Springfield, Ill., Oct 17, 2013 / 02:03 am (CNA/EWTN News).- An Illinois diocese is launching a volunteer legal services program for the poor in need of legal counsel for civil matters, its bishop announced.
“I have seen first-hand how civil legal aid can be a lifeline that enables families to save their home from foreclosure or eviction, recover back wages from an employer, secure disability benefits or provide protection in domestic violence situations,” said Bishop Thomas Paprocki of Springfield, Ill., to the State Journal-Register, a local newspaper.
“This program goes to the heart of preserving human dignity and empowering people to gain control of their lives again.”
The new program, called Caritas Legal Services, will link a panel of volunteer lawyers with persons in need across the diocese to provide free assistance for civil matters to those who cannot afford it.
The launch of the program was announced at the diocese's annual Red Mass for the members of its Catholic Lawyers Guild on Oct. 14 in Springfield, Ill. The new program is backed with the support of a number of Catholic and non-Catholic attorneys, as well as $1.5 million in seed money donated to the diocese.
Bishop Paprocki, who is a lawyer himself, explained that the new program will not “dump a bunch of cases” on each lawyer who volunteers, but will limit the volunteer workload to around two cases per year.

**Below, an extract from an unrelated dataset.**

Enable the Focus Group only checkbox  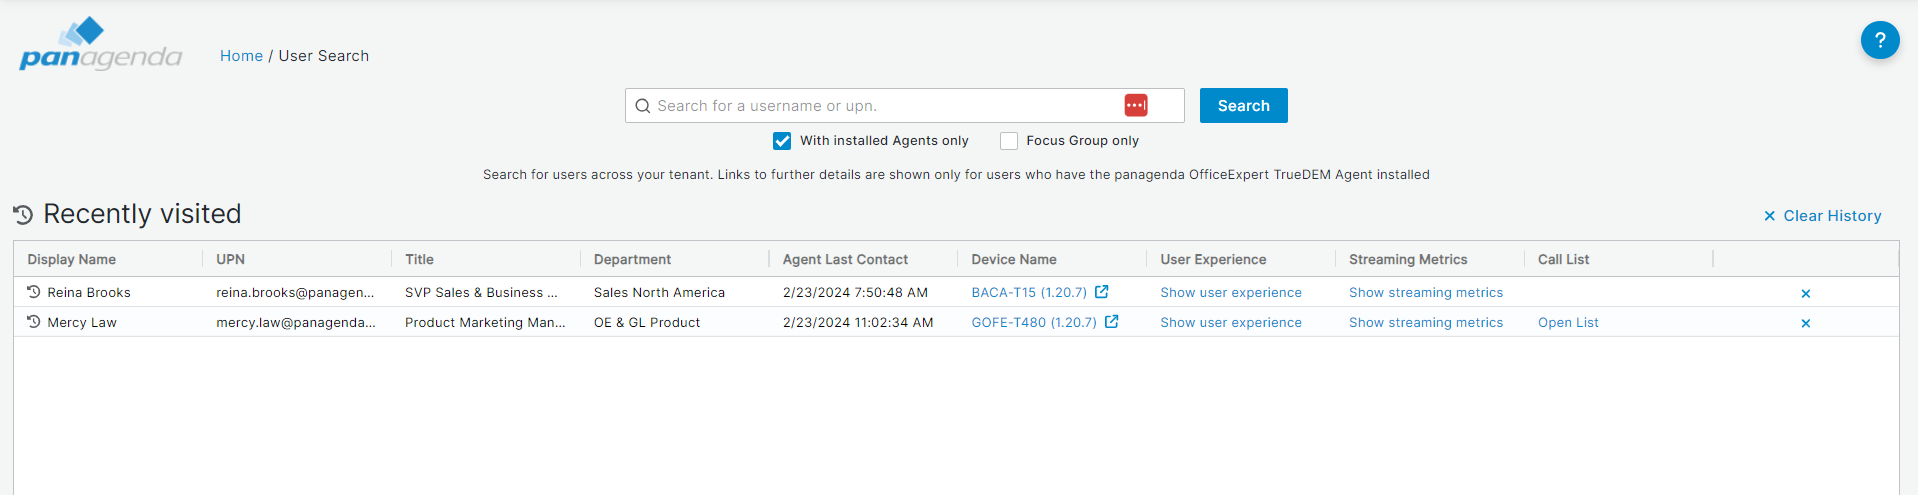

The program will not provide services to criminal cases, instead “giving a voice to the voiceless and empowering the powerless,” who need legal help in navigating custody, disability, adoption, immigration, rent, eviction, domestic violence and other civil laws.
The bishop explained to the State Journal-Register that the diocese is creating this program because it “is fundamentally unfair and unjust to deprive the poor of the legal protection for their lives that wealthy persons enjoy.”
The program will work alongside other legal services to help the poor in the area gain access to free legal aid. Bishop Paprocki stressed that Caritas Legal Services will not work against or “take volunteer attorneys away” from existing legal aid organizations, such as the Land of Lincoln Legal Assistance Foundation, but instead will work with them.
“It has been my experience that the legal needs of the poor are so great, you can never have enough services,” he emphasized.